TASK GOAL
I need the number of lines in the data that include "computer"; reply with that number alone.

DATASET EXTRACT

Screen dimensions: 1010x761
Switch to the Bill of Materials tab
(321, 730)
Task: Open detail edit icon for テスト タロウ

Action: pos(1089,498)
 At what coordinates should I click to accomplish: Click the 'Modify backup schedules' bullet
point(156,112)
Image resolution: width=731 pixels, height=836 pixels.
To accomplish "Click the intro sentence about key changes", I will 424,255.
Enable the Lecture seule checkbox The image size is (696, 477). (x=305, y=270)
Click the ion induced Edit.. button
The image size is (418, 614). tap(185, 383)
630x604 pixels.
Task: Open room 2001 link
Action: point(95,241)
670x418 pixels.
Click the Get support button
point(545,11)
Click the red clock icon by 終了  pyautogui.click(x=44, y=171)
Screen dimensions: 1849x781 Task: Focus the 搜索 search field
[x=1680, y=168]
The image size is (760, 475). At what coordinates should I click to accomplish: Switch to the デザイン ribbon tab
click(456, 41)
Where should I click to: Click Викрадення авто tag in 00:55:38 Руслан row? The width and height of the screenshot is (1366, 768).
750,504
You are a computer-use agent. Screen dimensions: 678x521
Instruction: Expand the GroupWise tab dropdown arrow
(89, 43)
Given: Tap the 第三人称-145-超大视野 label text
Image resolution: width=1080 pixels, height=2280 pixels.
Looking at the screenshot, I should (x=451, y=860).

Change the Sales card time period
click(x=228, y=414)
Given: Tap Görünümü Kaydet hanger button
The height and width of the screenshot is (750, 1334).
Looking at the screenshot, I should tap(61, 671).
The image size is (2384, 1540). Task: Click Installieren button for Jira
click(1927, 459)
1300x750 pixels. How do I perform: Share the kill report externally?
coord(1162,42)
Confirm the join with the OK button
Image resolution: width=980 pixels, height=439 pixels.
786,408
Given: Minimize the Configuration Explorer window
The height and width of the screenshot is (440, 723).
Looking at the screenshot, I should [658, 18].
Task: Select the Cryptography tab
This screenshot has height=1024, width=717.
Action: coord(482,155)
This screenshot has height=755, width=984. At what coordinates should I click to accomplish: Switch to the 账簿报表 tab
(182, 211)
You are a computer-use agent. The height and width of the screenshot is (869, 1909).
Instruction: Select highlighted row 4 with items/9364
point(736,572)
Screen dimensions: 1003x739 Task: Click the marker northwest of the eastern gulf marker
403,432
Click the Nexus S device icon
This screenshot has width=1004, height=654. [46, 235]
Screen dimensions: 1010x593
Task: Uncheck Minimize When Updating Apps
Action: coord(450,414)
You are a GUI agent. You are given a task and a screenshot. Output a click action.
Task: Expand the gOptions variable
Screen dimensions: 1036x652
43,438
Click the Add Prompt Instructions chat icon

SOLUTION FOR THIS TASK
2